** PROBLEM STATEMENT **
Copy the records below word for word, beginning at the line that contains "Click the vendor" and continuing through the end of the records. Leave the pictures out of your copy.

======

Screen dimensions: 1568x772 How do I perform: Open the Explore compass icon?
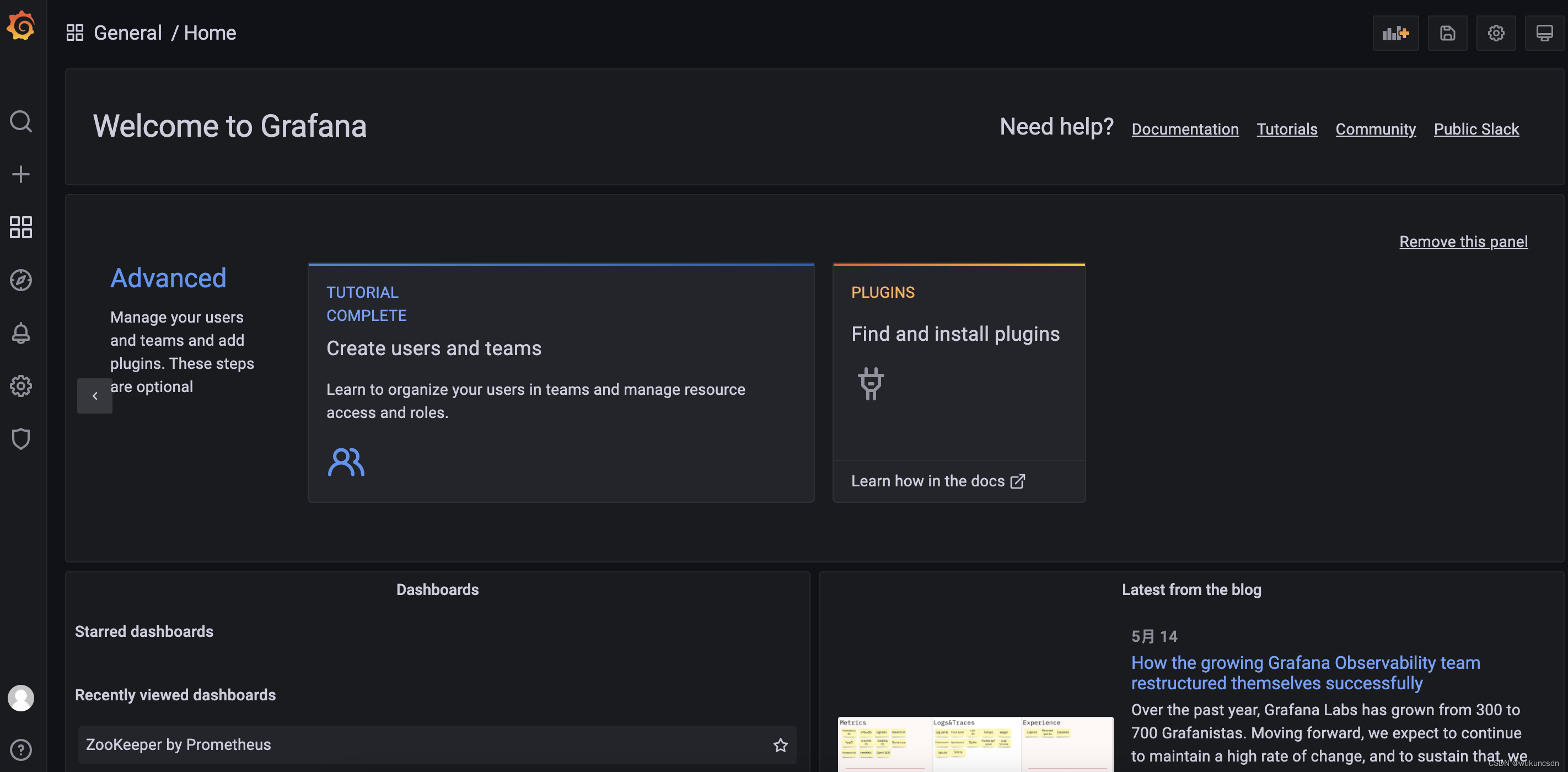pyautogui.click(x=21, y=280)
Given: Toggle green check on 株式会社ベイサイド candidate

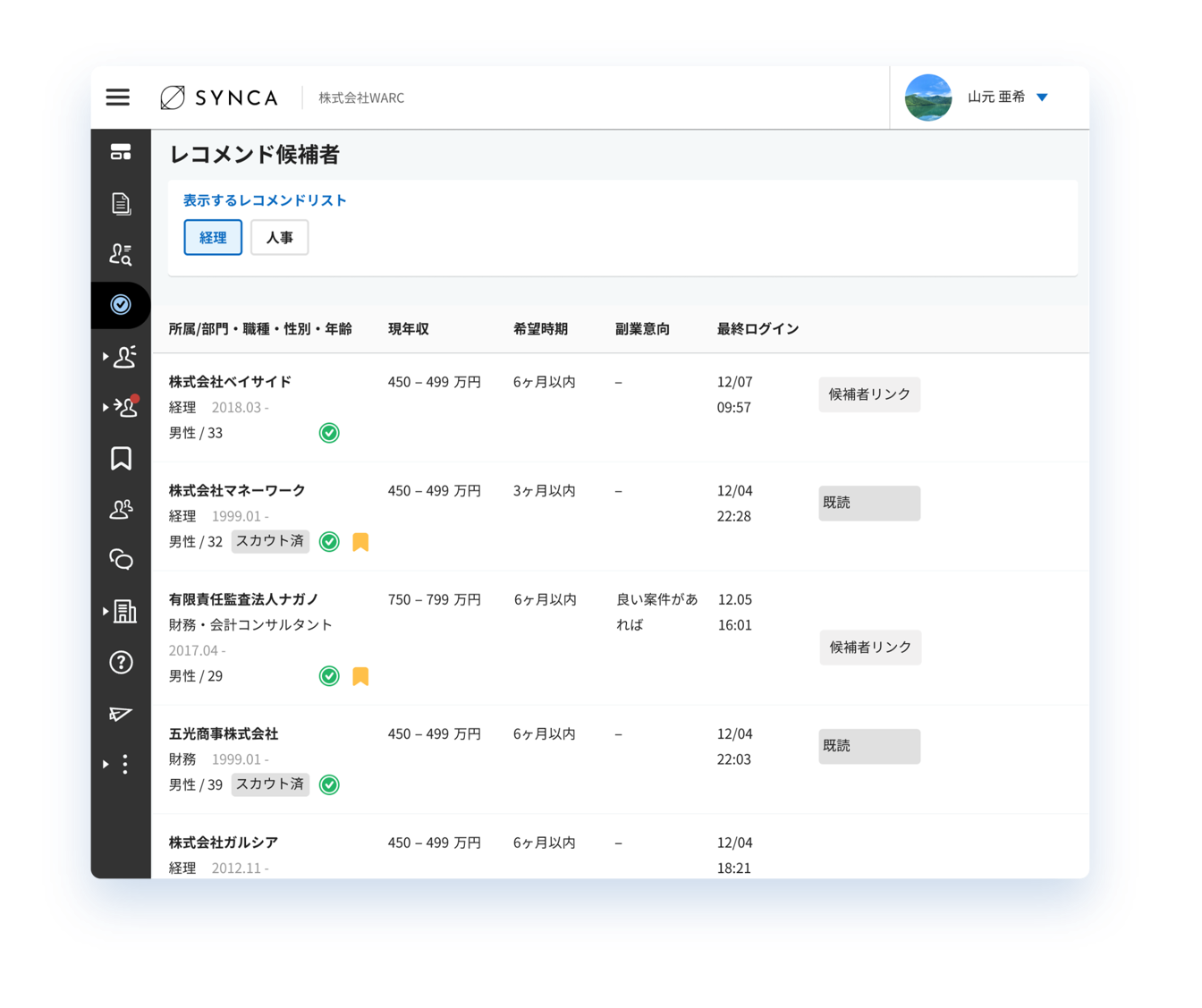Looking at the screenshot, I should (329, 433).
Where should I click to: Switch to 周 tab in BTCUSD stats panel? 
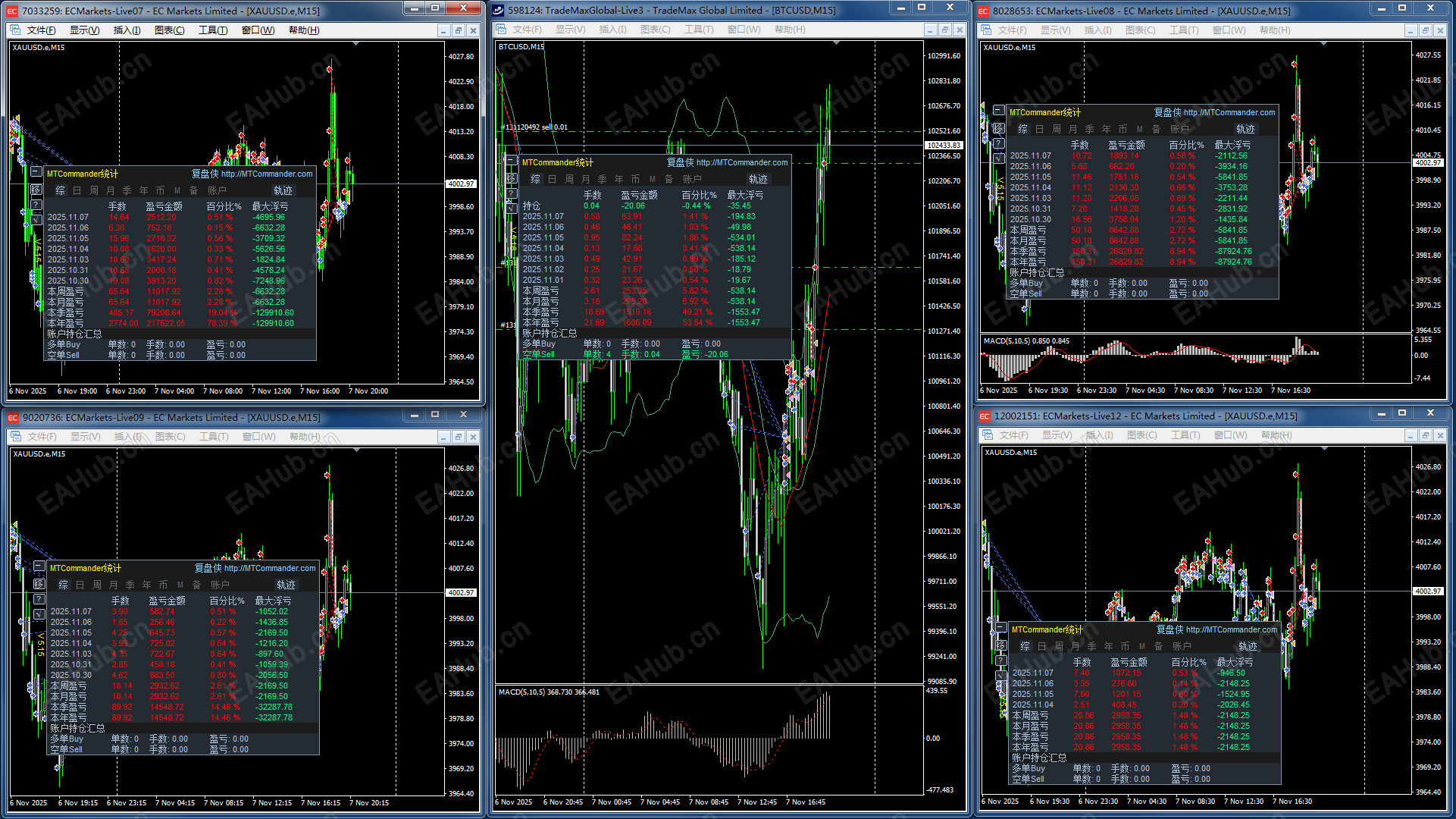click(x=569, y=179)
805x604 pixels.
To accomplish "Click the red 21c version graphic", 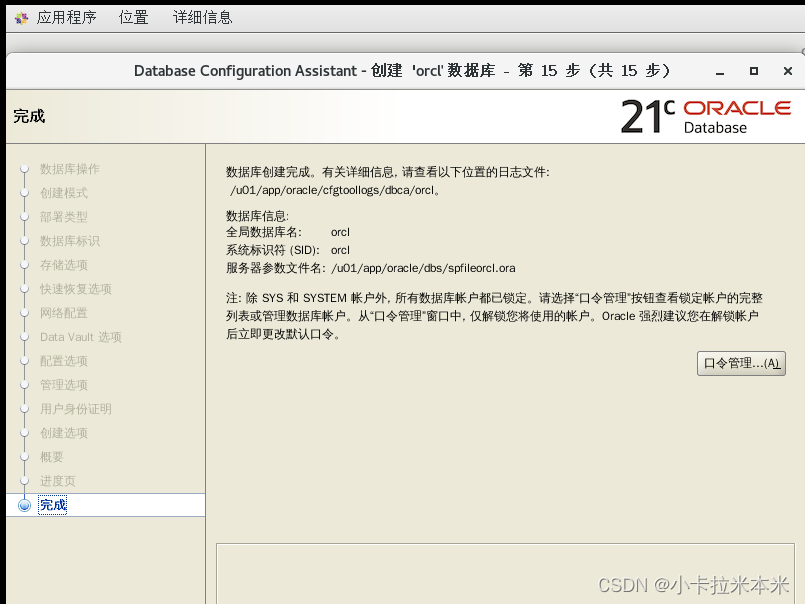I will click(647, 113).
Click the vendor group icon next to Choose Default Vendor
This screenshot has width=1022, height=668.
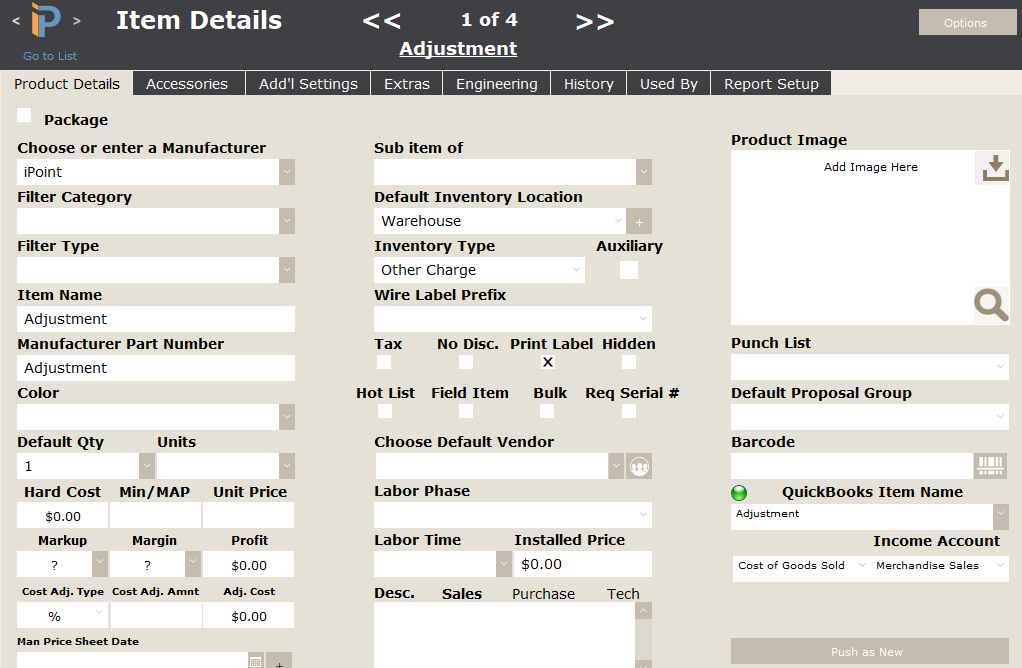639,465
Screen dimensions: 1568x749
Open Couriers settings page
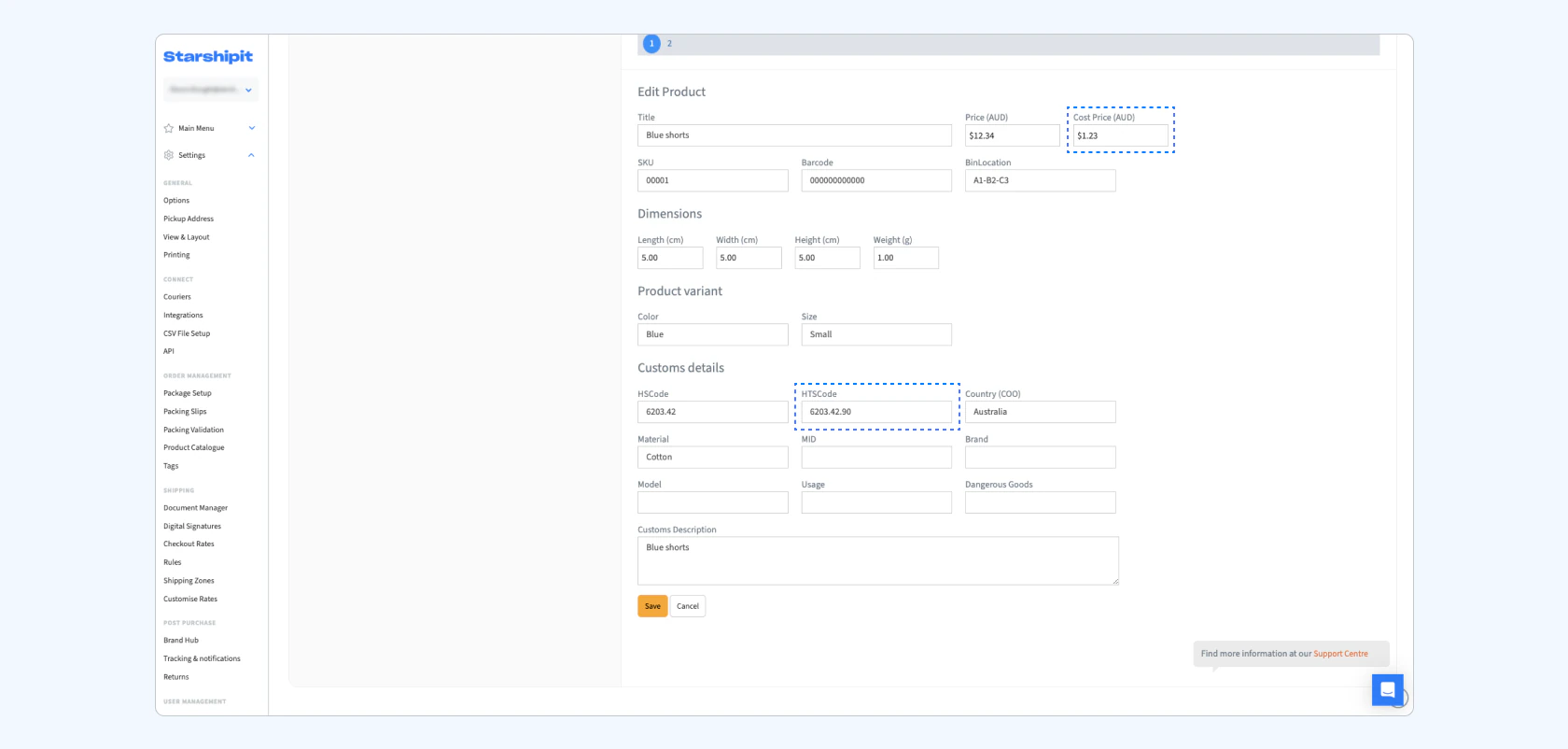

======

** WRITTEN RESPONSE **
Click the vendor group icon next to Choose Default Vendor
This screenshot has width=1022, height=668.
639,465
Screen dimensions: 1568x749
Open Couriers settings page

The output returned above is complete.